SECI12143-05 PROBABILITY & STATISTICAL DATA ANALYSIS

Welcome to this page full statistical values and projects with real life datasets implementation :) This subject marks the importance of mathematics in statistics and how it helps the engineer to predict the data flow in order to obtain a significant profit :)

INTRODUCTION

This course consists of 8 subtopic which are:

1. Introduction to Statistics
2. Data Description
3. Descriptive statistics
4. Probability
5. Hypothesis Testing (Point estimation, 1 Sample and 2 Sample)
6. Chi-Square Test & Contingency Analysis
7. Correlation and Regression Analysis
8. Analysis of Variance (ANOVA)

There are 2 projects involved throughout the entire course as Project 1 implements the concepts from Chapter 1 to 4 while Project 2 implements concepts from Chapter 5 to 8

PROJECT 2 VIDEO

SUMMARY

This course has taught me a lot of important things that is related to computer science especially the use of statistics graphs. Each graphs represent different aspect of analysis and its uses differ based on the type of measurement for the dataset. 

In project 1, I learn a lot on how to implement different graphs on the same dataset. This allows us to analyze further the data flow and how it helps us as the student to understand what are the objective of the research. Moreover, I also learn what questions need to be asked in a survey for data collection because every questions have different element of measurements which determines which graph to represent the data.

Moving on to project 2 which is more on testing the relationship between different variables in a dataset. It is done to ensure if all the variables affecting one another or only several of them. Hypothesis testing are conducted which consists of hypothesis testing, correlation, regression, chi-square and analysis of variance (ANOVA). For example, our group has handled the dataset of clinical records with respondents who diagnose heart failure. There are different factors that affect the patients such as the level of their serum creatinine and history records in case they diagnose diabetes at the same time. Hence, from this we can conclude the objectives of the research and how it helps the us as the students to understand the dataset better.

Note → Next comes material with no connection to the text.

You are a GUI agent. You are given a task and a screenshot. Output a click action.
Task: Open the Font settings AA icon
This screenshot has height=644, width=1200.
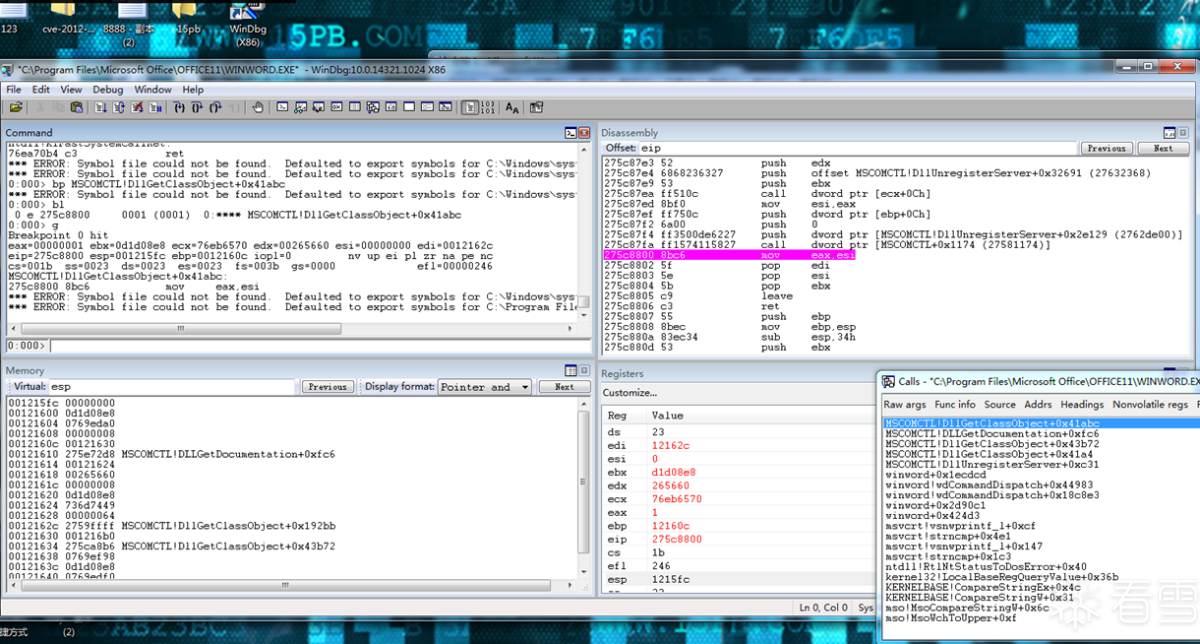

In short, I certainly gain massive crucial knowledge that can help me to understand the graphs representation in my future career. I am very fortunate as well because all of my teammates are working very hard and we keep helping one another to accomplish the tasks given to us. We always do meetings throughout the weekend and discuss if any of us ever encounter any issues especially when coding the graphs using the R Programming. I hope that the knowledge I gain will benefit myself and also the society in the next semester or during my working career.